"Festas das Papas" em Samão revive mezinha medieval

A aldeia serrana do Samão, em Cabeceiras de Basto, vive já uma grande azáfama na preparação, para sábado, da Festa das Papas, celebração religiosa com raízes pagãs, disse hoje à Lusa fonte da autarquia.

Agência LUSA /

Reza a lenda que os aldeãos acreditam que o alimento servido na festa, papas à base de carnes de porco, contém uma «mezinha» sobrenatural.

Segundo Maria João Baptista, do Gabinete da Presidência da Câmara de Cabeceiras de Basto, a «mezinha» alegadamente contida nas papas serve, não só para a protecção das pessoas, mas também para a dos animais domésticos.

"Isso faz com que os fiéis tragam pedaços de «carolo» [de papas] para casa a fim de os darem aos animais de sua estimação", afirma Maria João.

A responsável adianta que "a chamada Casa do Santo, com um grande forno a lenha e a lareira, recebe já os preparativos das mãos dos mordomos escolhidos pela comunidade local, que farão a desmancha dos porcos para confeccionar as papas", salientou.

Os suínos, de onde sairá a carne mais gorda para o ofertório aos fiéis de S. Sebastião, estão prontos para a desmancha e a broa de milho tem a farinha e o fermento em preparação.

"Para que nada falte no dia consagrado à festa", disse.

Os potes gigantes em ferro, foram limpos para cozer as "papas", uma espécie de caldo de farinha, no qual são introduzidos pedaços do "carolo" da carne de suíno.

O campo que vai servir de mesa ao "manjar" já não tem ervas daninhas, para que ali sejam estendidas toalhas de linho com 20 metros de comprimento e 60 centímetros de largura, sobre as quais serão colocados os alimentos espaçados pela distância de uma vara [seis metros].

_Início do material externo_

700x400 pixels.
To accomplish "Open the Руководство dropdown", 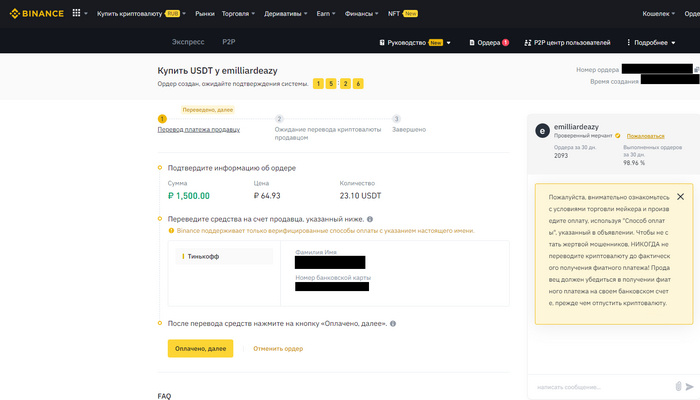I will click(416, 43).
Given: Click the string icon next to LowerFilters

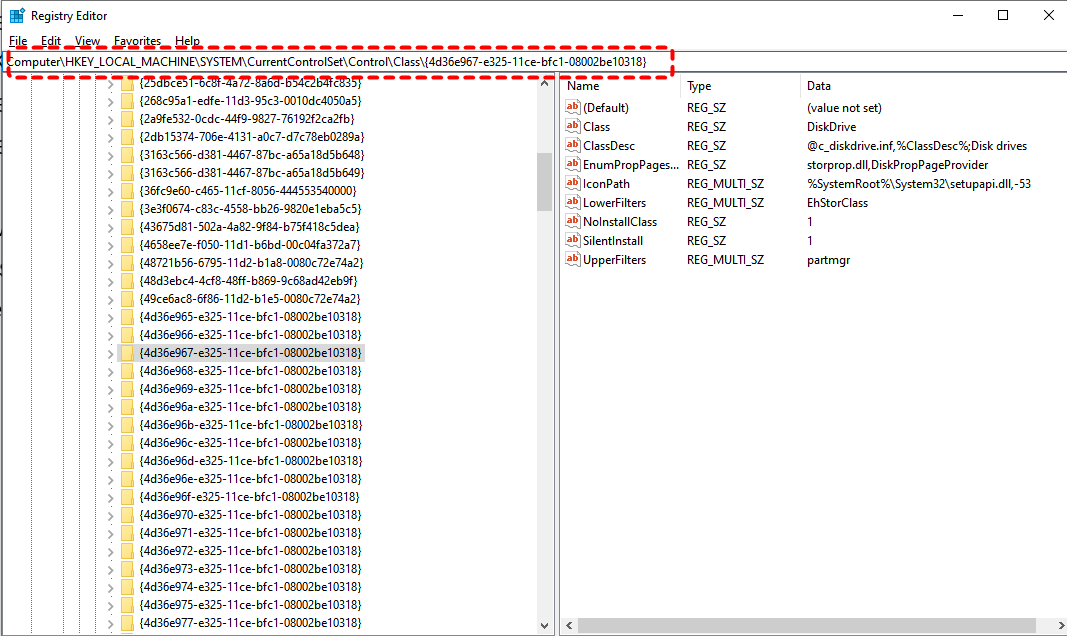Looking at the screenshot, I should (x=573, y=203).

Esta missão - sublinhou Maria João - "cabe a um homem, devidamente preparado para a tarefa, que tem de conseguir que os alimentos cheguem para todos os forasteiros".

No espaço de cada vara são colocados, uma broa de milho, uma posta de toucinho e uma tigela de vinho verde.

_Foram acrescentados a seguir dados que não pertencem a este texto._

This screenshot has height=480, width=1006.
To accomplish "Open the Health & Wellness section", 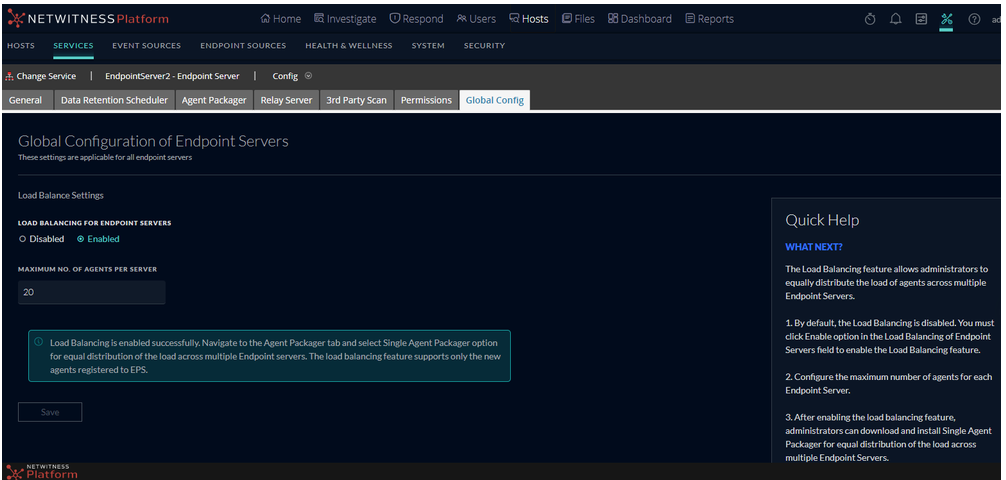I will coord(348,46).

"A partir desta regra, as pessoas que se reúnem em longas filas duplas dividem entre si o «menu» que, mais do que saciar o apetite do dia, procura obter compensações do sobrenatural, ou seja, da «mezinha» contida nos alimentos depois desta ser benzida".

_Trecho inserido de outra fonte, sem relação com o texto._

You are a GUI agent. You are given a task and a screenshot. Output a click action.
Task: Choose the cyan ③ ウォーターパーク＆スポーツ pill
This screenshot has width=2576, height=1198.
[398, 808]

Desta benzedura encarrega-se o pároco da freguesia, acto realizado na Casa do Santo, seguindo-se uma procissão com o andor de S. Sebastião à frente e dois carros de bois que carregam broas e as tigelas com as «papas» com destino ao «campo de jantar».

As «Papas» são uma festa popular muito antiga, que se perde na memória dos tempos e que, segundo a lenda, é a evocação de uma tragédia que se abateu na região em meados do séc. XIV.

"Nessa época, uma grave crise económica e social, associada à peste negra que atingiu a Europa, deixou muita gente em condições miseráveis", assinala Maria João.

Na sequência da peste uma boa parte da população das aldeias morreu e os animais foram dizimados.

"Foi tal a situação que só as graças divinas poderiam ser remédio salvador para tantos males", salienta a responsável.

Segundo a lenda, em seguida os habitantes sobrevivos iniciaram os festejos a S. Sebastião, enquanto santo advogado da fome, da peste e da guerra, como forma de lhe agradecer a protecção divina para não sofrerem idêntico "castigo".